#### Exercise brief:
Omit all pictures. Quote the lines from the one with "Given: Expand the about.html breadcrumb item" through the end of the listing below, exactly as they appear.

↓↓↓

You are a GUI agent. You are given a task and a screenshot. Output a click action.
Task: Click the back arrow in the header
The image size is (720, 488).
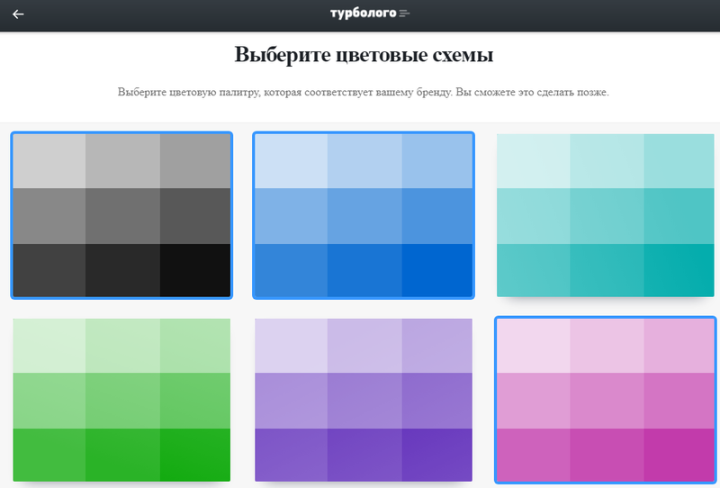tap(18, 14)
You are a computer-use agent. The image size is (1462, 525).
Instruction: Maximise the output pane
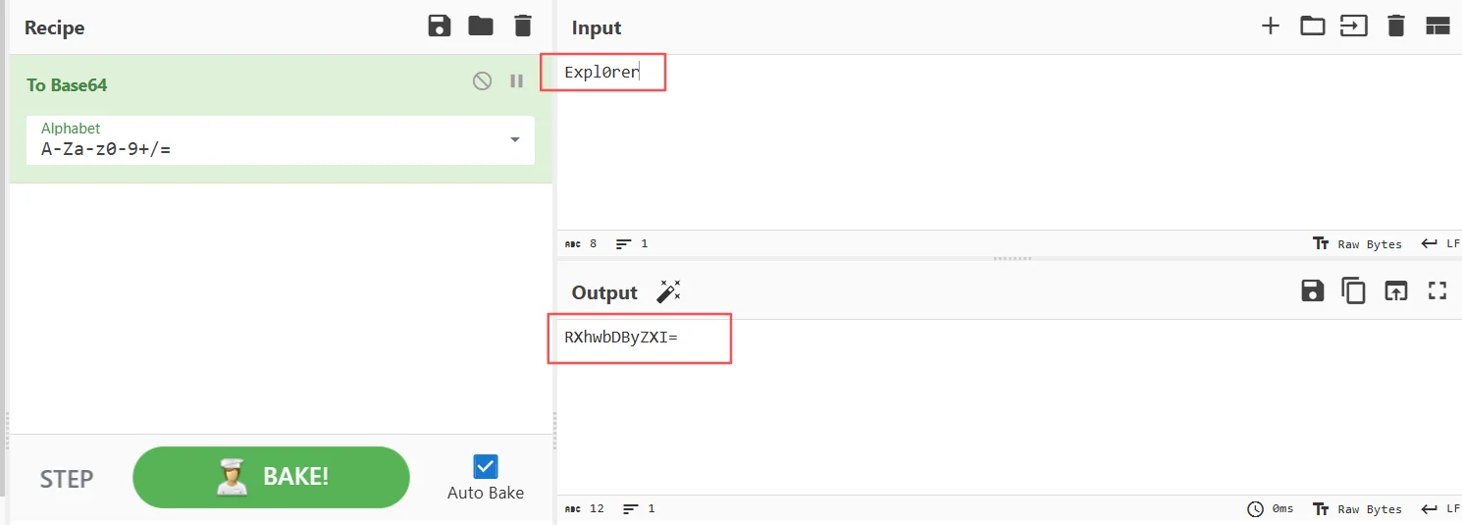coord(1437,290)
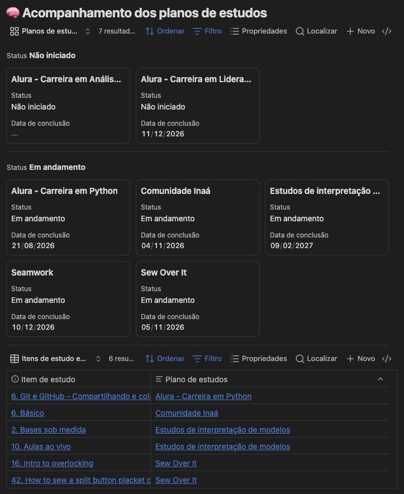Click the brain emoji page icon

coord(13,13)
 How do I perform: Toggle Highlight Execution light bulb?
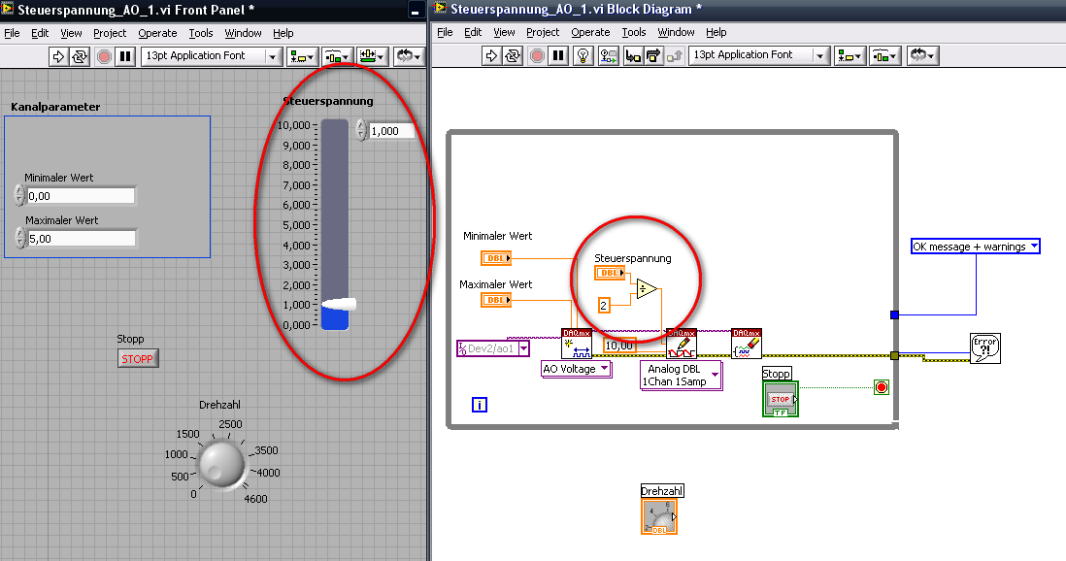coord(583,56)
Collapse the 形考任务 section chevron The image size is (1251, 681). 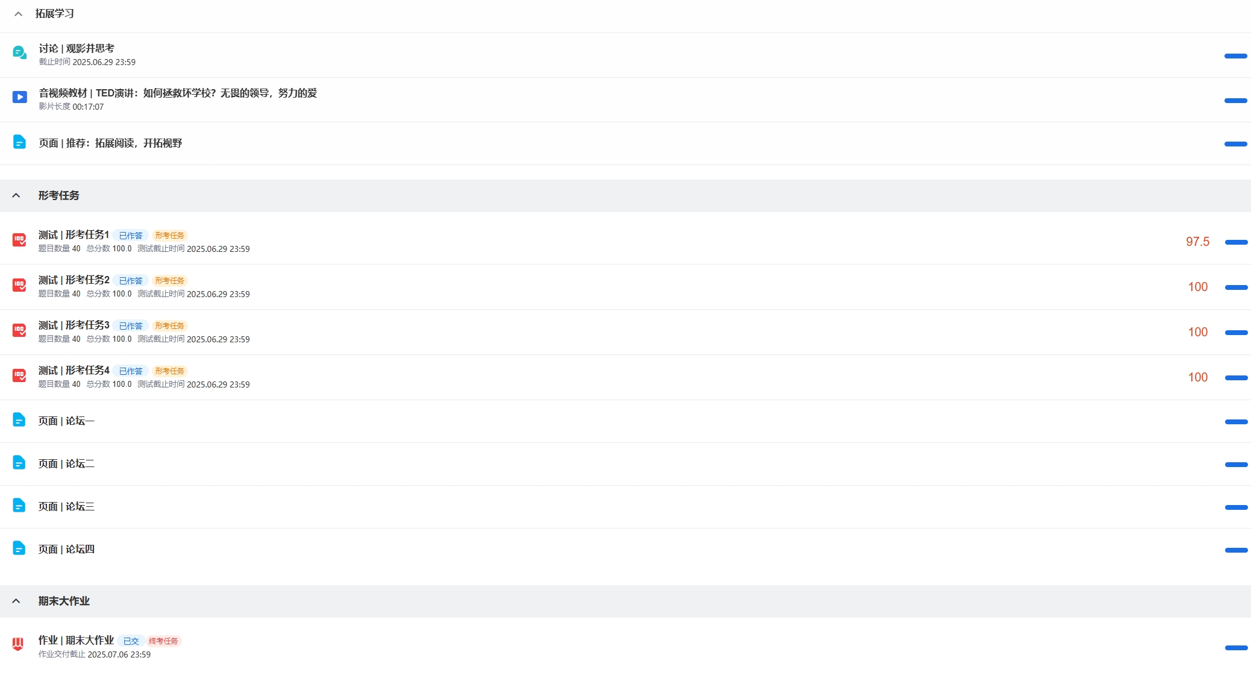16,195
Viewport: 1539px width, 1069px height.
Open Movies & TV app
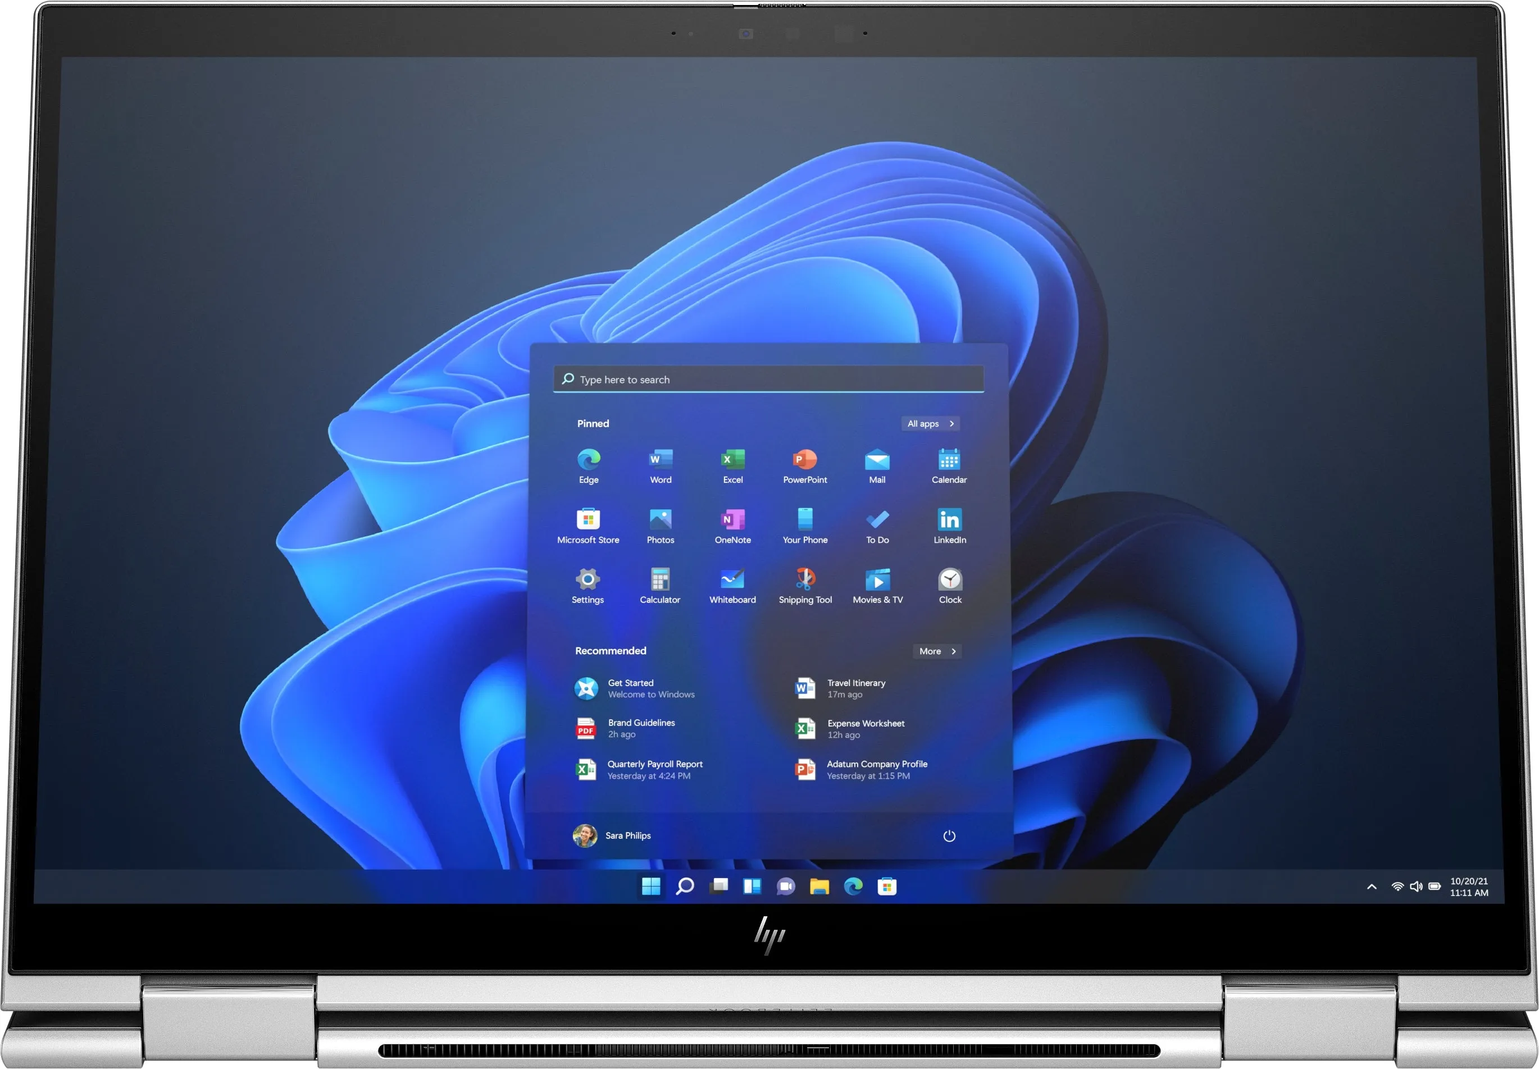point(880,585)
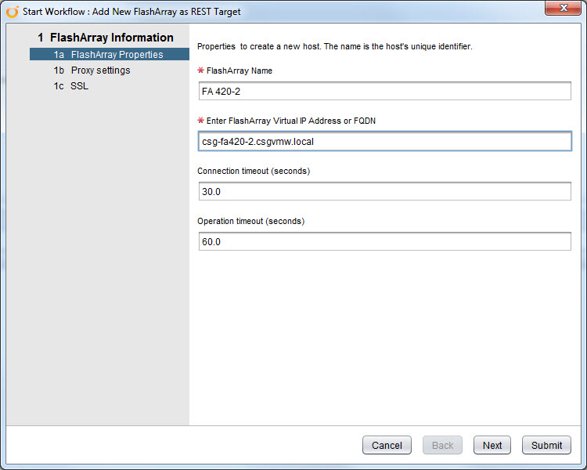Click the Operation timeout (seconds) label
The width and height of the screenshot is (587, 470).
tap(250, 221)

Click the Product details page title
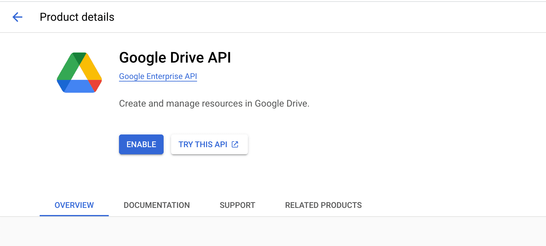77,17
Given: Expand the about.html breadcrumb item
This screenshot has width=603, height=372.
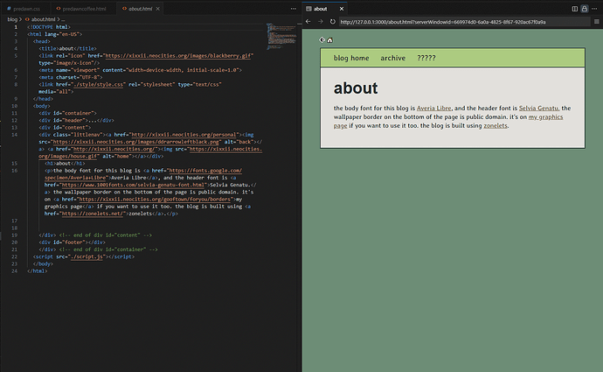Looking at the screenshot, I should [x=44, y=18].
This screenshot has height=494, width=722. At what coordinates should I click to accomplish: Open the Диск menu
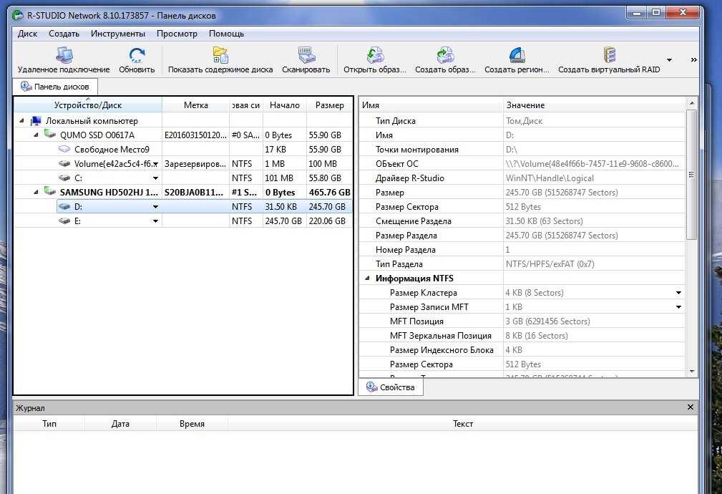point(28,34)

↑↑↑

#### Your solution:
Given: Expand the about.html breadcrumb item
This screenshot has width=603, height=372.
Looking at the screenshot, I should [x=44, y=18].
This screenshot has height=494, width=722. At what coordinates should I click to accomplish: Open the Диск menu
point(28,34)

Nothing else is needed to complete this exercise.